Latihan Singkat 1
Ketik ulang persis bagian kutipan tentang Revolusi Industri 4.0, dari "Zaman Revolusi Industri" sampai "dinamakan era disrupsi.".

Kutipan Bacaan
.....

Zaman Revolusi Industri 4.0 yang ditandai dengan sistem cyber-physical. Saat  ini industri mulai menyentuh dunia virtual, berbentuk konektivitas manusia, mesin dan data, semua  sudah ada di mana-mana. Istilah ini dikenal dengan nama internet of things. Dari pemahaman  konsep revolusi industri itulah seluruh sektor kehidupan wajib menyesuaikan diri dengan  perkembangannya. Revolusi zaman 4.0 kerap dinamakan era disrupsi.
Teknologi modern telah memungkinkan terciptanya komunikasi bebas lintas benua, lintas  negara, menerobos berbagai pelosok perkampungan di pedesaan dan menyelusup di gang-gang  sempit di perkotaan, melalui media audio (radio) dan audio visual (televisi, internet, dan lain-lain).  Fenomena modern yang terjadi di awal milenium ketiga ini popular dengan sebutan globalisasi.  Sebagai akibatnya, media ini, khususnya televisi, dapat dijadikan alat yang sangat ampuh di  tangan sekelompok orang atau golongan untuk menanamkan atau, sebaliknya, merusak nilai-nilai  moral, untuk mempengaruhi atau mengontrol pola fikir seseorang oleh mereka yang mempunyai  kekuasaan terhadap media tersebut. Persoalan sebenarnya terletak pada mereka yang menguasai  komunikasi global tersebut memiliki perbedaan perspektif yang ekstrim dalam memberikan kriteria  nilai-nilai moral; antara nilai baik dan buruk, antara kebenaran sejati dan yang artifisial. Di sisi lain  era kontemporer identik dengan era sains dan teknologi, yang pengembangannya tidak terlepas dari  studi kritis dan riset yang tidak kenal henti.

.....

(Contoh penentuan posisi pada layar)

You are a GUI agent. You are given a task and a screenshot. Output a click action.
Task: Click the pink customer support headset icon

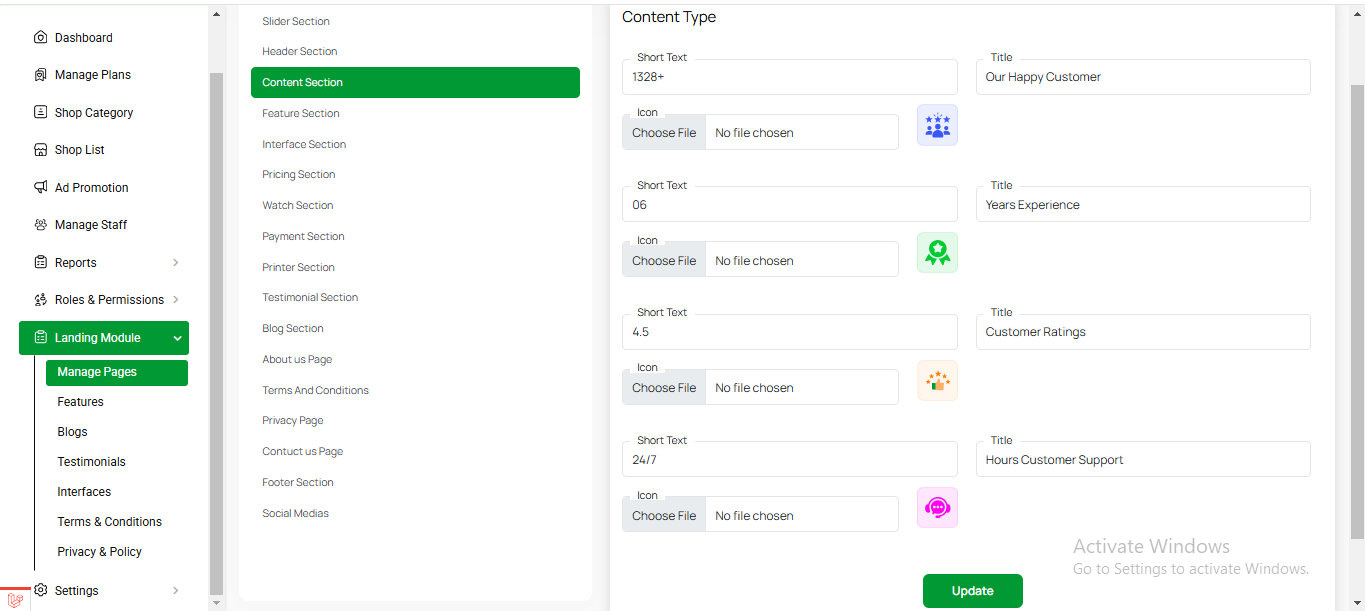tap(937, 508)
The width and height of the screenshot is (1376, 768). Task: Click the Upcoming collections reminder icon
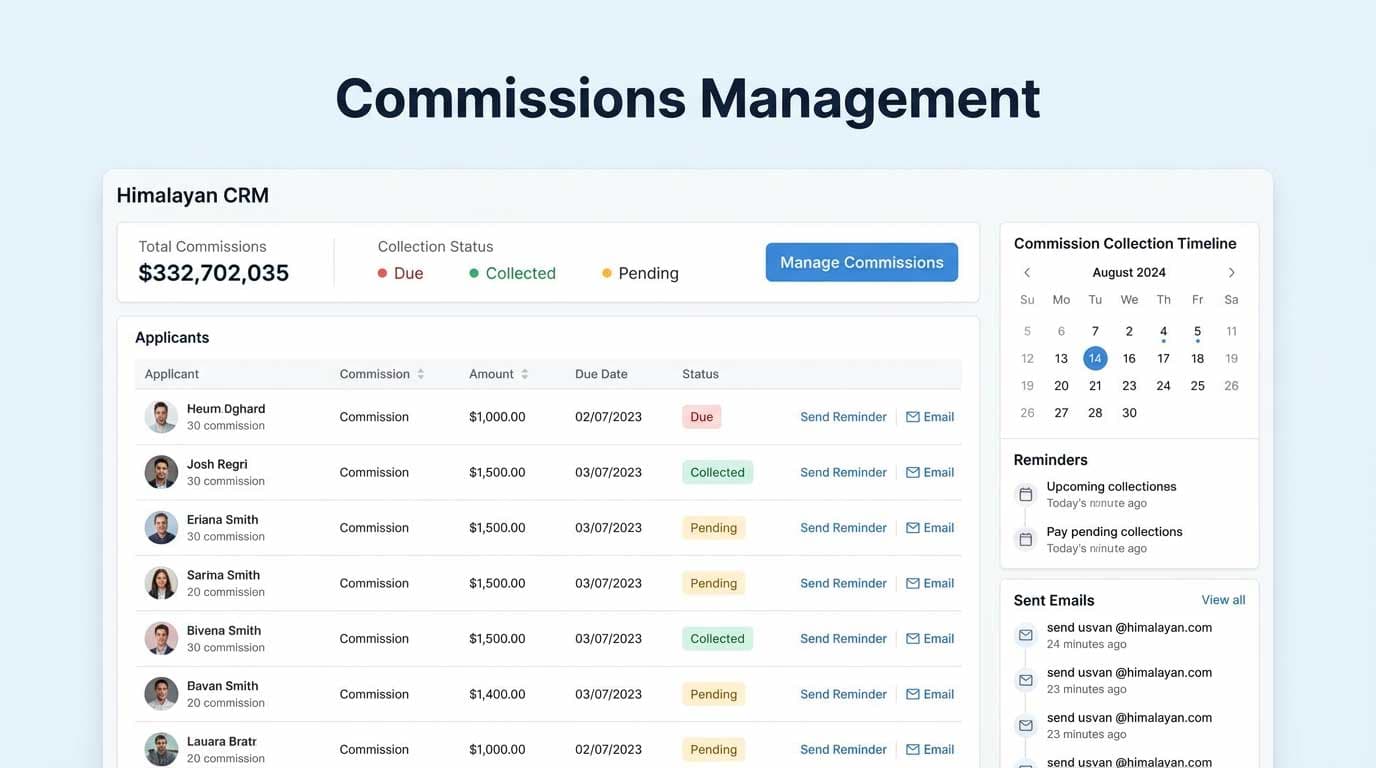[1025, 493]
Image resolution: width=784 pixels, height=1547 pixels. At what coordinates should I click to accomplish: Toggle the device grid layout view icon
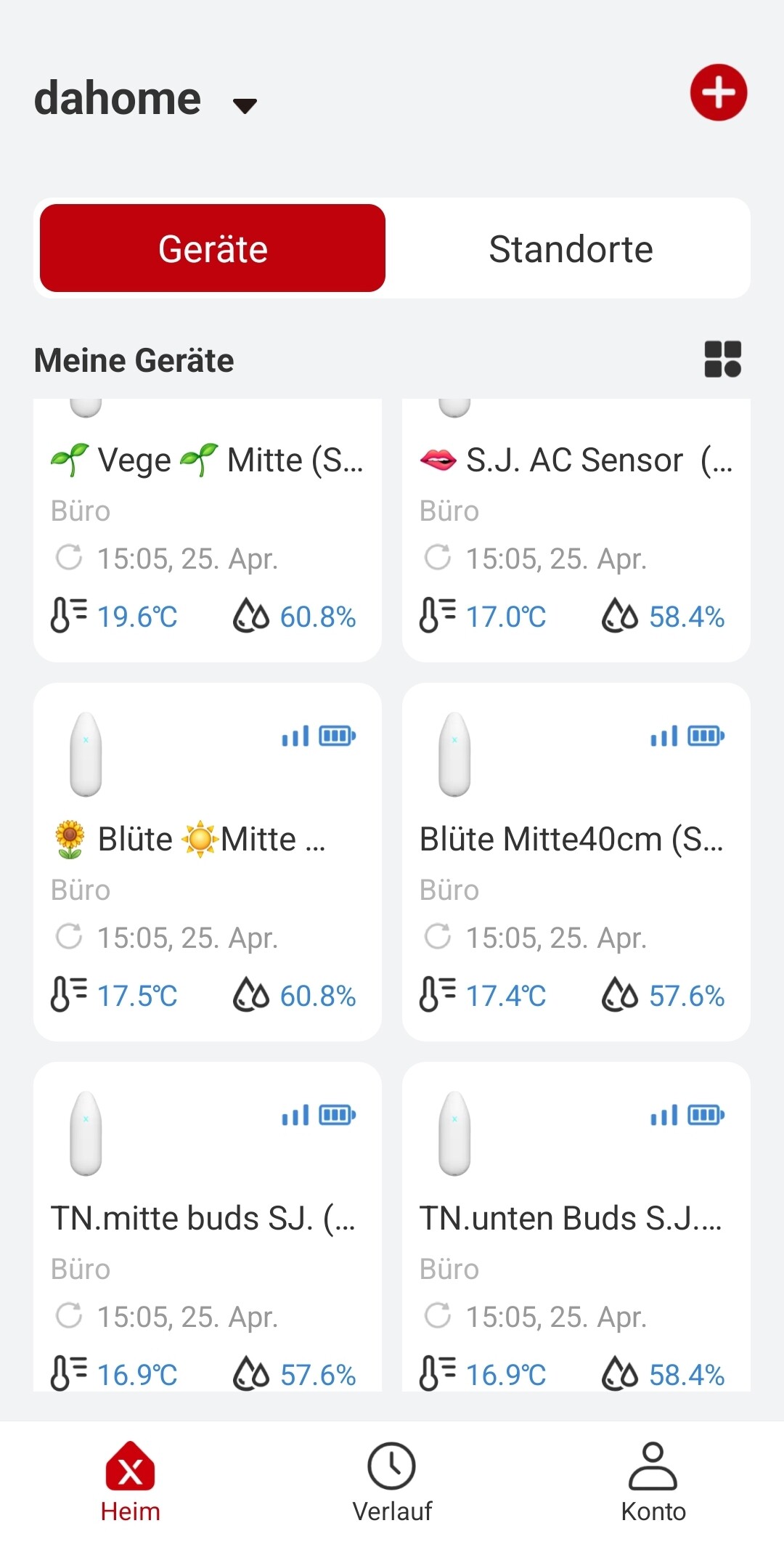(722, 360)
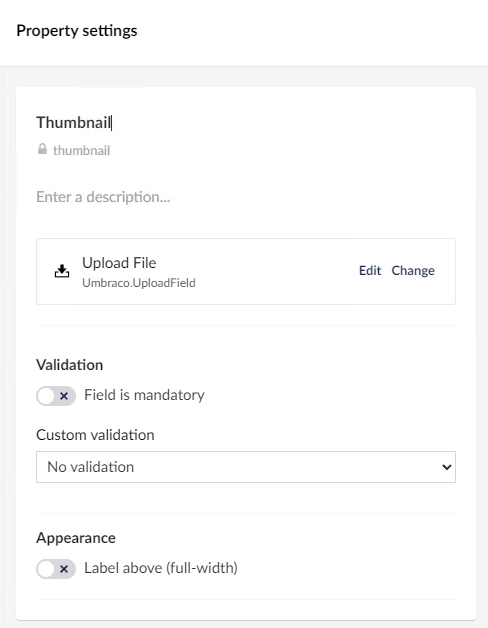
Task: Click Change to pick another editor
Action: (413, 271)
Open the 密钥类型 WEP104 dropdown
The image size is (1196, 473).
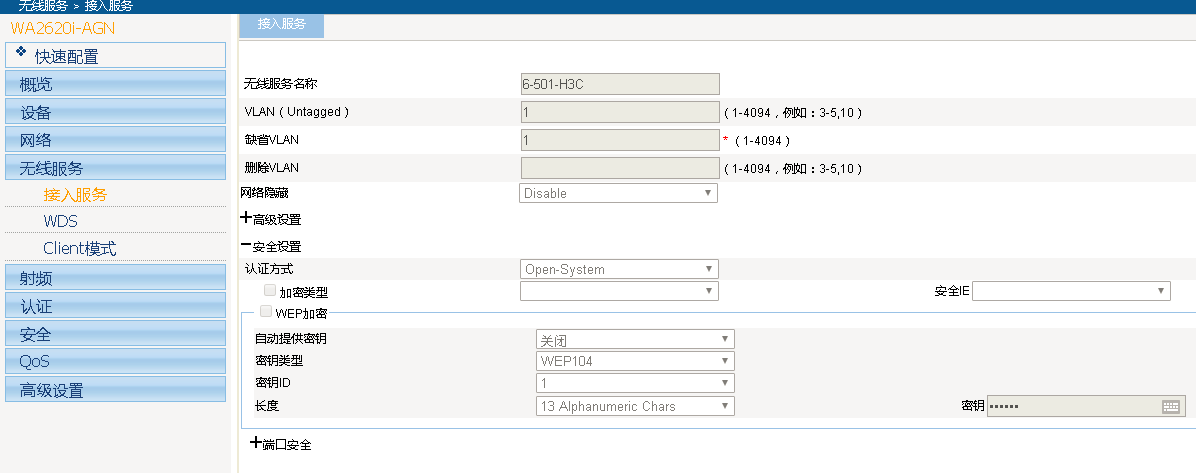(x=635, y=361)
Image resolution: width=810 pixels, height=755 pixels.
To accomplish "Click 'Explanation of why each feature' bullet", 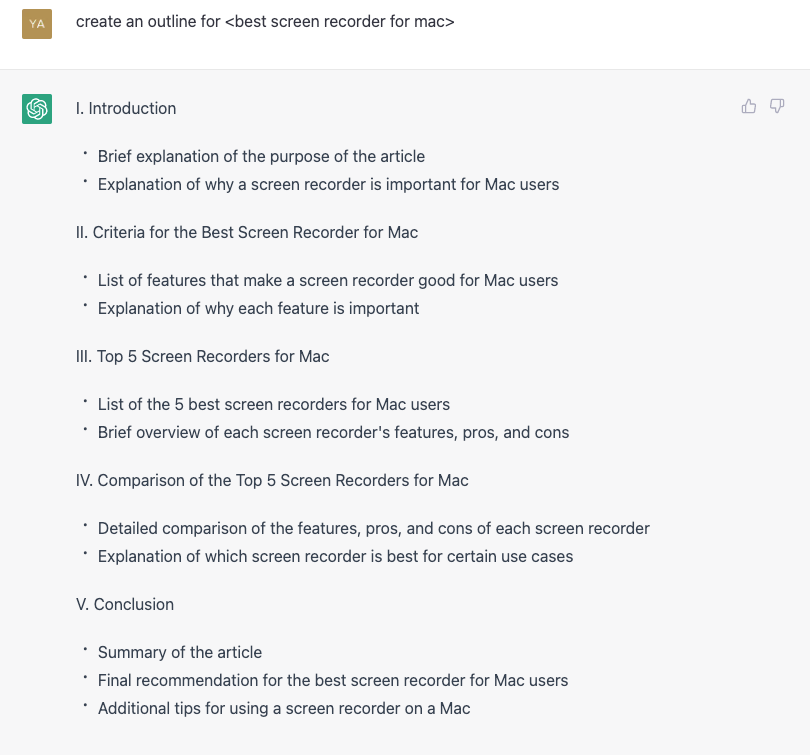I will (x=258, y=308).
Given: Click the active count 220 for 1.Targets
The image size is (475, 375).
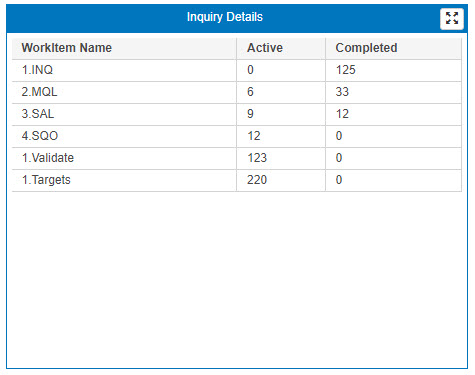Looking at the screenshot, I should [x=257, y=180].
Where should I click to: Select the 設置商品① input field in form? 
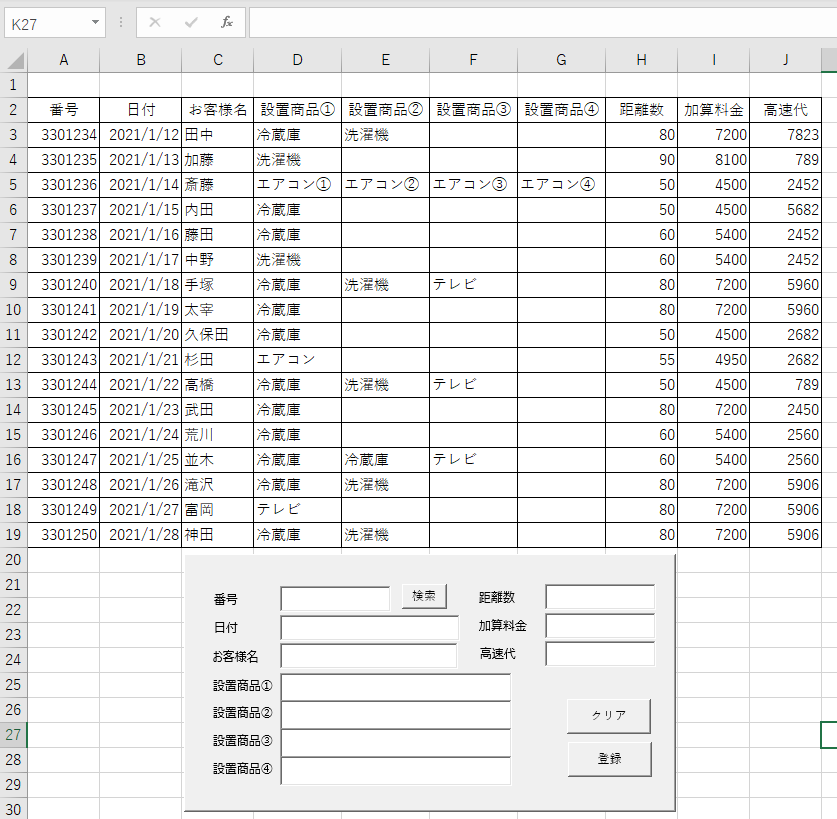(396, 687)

.....

Latihan Singkat 2
Tukar "screenshot" dengan "screen image" pada catatan, dari awal catatan sampai baris yang memuat "(x=635, y=361)", lalu tulis ulang bagian itu saja tanpa perubahan lain. Jangan sertakan gambarnya.

Jawaban Lengkap 1
Zaman Revolusi Industri 4.0 yang ditandai dengan sistem cyber-physical. Saat  ini industri mulai menyentuh dunia virtual, berbentuk konektivitas manusia, mesin dan data, semua  sudah ada di mana-mana. Istilah ini dikenal dengan nama internet of things. Dari pemahaman  konsep revolusi industri itulah seluruh sektor kehidupan wajib menyesuaikan diri dengan  perkembangannya. Revolusi zaman 4.0 kerap dinamakan era disrupsi.

Jawaban Lengkap 2
You are a GUI agent. You are given a task and a screen image. Output a click action.
Task: Click the pink customer support headset icon

tap(937, 508)
The width and height of the screen image is (1376, 768). Task: Click the Upcoming collections reminder icon
[1025, 493]
Image resolution: width=784 pixels, height=1547 pixels. At what coordinates should I click to accomplish: Toggle the device grid layout view icon
(722, 360)
Task: Click Change to pick another editor
Action: (413, 271)
Open the 密钥类型 WEP104 dropdown
The image size is (1196, 473).
(x=635, y=361)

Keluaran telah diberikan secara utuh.